DIRECTIONS —
Report each line of the items below that contains the string "what".

— START RECORDS SUPPLIED —

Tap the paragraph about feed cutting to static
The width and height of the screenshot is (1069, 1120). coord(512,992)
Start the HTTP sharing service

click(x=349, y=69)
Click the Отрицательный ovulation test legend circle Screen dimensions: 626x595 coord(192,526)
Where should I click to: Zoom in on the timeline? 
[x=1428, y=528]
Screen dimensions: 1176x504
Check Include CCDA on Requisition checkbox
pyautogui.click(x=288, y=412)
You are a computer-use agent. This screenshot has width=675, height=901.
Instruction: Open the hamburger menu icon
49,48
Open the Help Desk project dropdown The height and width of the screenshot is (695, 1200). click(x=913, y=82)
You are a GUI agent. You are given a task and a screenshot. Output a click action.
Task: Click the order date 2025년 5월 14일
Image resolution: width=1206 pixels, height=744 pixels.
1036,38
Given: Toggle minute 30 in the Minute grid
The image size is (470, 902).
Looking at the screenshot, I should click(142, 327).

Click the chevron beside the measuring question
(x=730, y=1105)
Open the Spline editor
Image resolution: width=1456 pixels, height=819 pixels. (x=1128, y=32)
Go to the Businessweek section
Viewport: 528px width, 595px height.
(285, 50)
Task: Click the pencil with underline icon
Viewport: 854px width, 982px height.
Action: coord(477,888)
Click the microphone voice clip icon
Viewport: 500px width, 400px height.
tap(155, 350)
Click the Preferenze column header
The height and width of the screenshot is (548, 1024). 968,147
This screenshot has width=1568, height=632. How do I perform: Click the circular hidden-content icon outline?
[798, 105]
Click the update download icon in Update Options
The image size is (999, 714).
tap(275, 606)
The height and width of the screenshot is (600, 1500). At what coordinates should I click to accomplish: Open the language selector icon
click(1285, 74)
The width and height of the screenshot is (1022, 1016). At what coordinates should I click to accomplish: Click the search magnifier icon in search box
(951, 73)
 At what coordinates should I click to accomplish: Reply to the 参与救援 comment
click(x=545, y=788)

— END RECORDS SUPPLIED —

RESPONSE —
The height and width of the screenshot is (600, 1500). At what coordinates should I click to accomplish: Open the language selector icon
The width and height of the screenshot is (1022, 1016). At what coordinates should I click to accomplish: Click the search magnifier icon in search box
 At what coordinates should I click to accomplish: Reply to the 参与救援 comment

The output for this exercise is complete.